# Task instructions
Except for the images, repeat the entries below word for word.

# Data for the task
[Start of section]

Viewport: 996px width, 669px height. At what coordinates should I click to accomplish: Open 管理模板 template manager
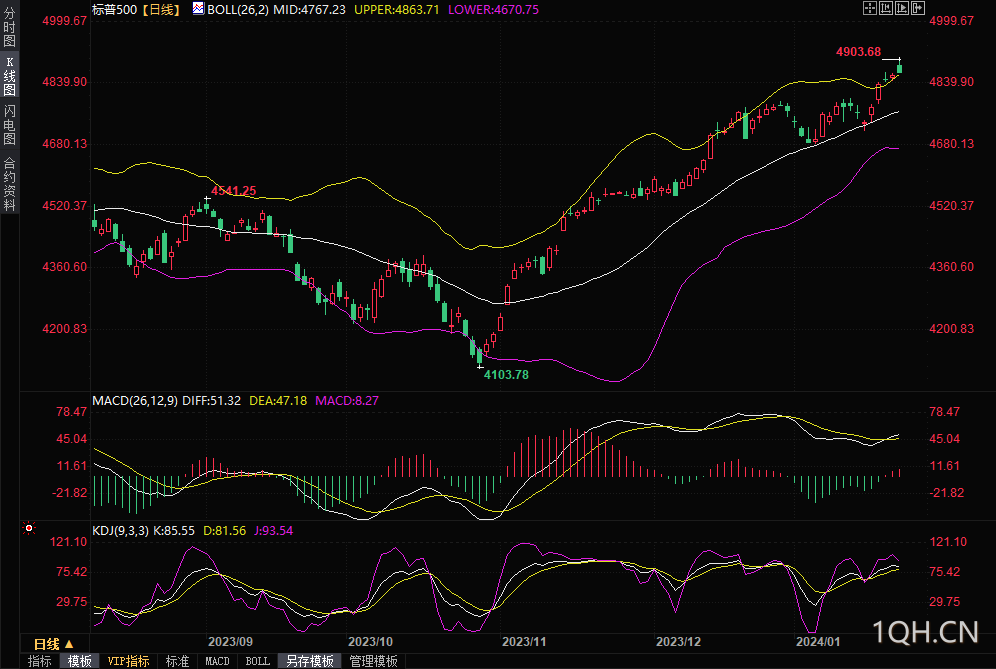click(373, 661)
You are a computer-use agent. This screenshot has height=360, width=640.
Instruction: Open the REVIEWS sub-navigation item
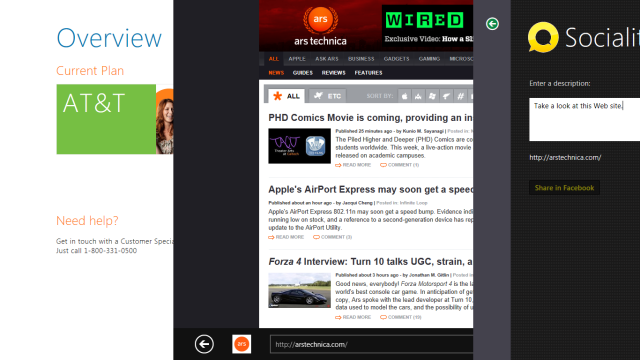pos(333,73)
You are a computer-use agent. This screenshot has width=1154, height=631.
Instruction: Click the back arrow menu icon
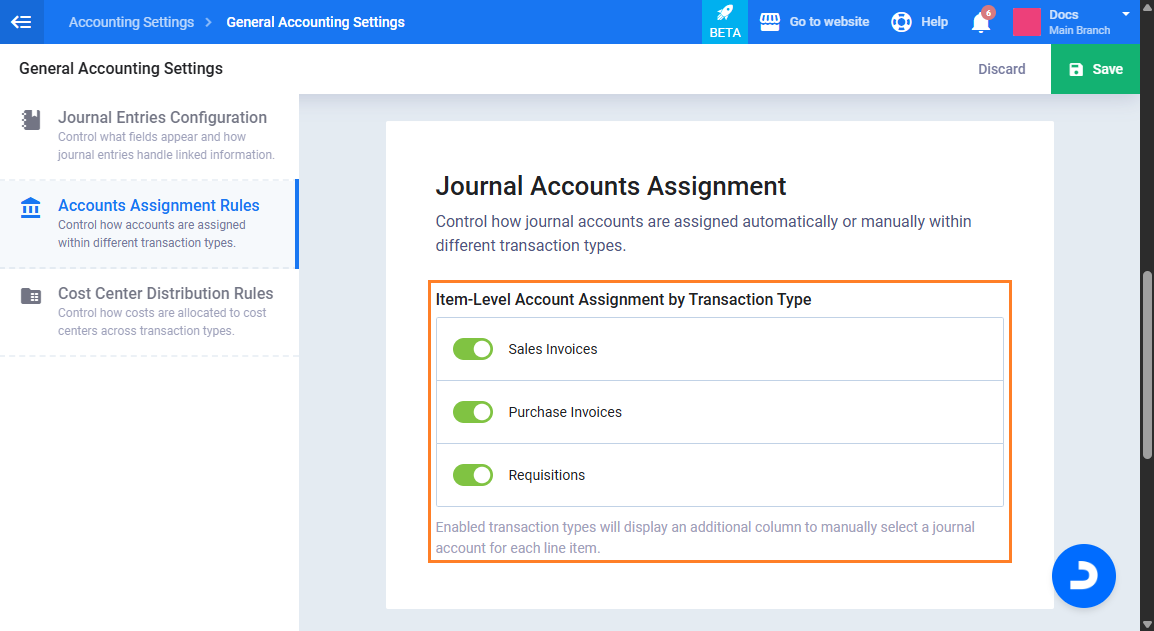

[End of section]

# Solution below
Viewport: 996px width, 669px height. At what coordinates should I click to accomplish: Open 管理模板 template manager
click(373, 661)
You are a computer-use agent. This screenshot has height=360, width=640.
Instruction: Open the REVIEWS sub-navigation item
pos(333,73)
You are a computer-use agent. This screenshot has width=1154, height=631.
Instruction: Click the back arrow menu icon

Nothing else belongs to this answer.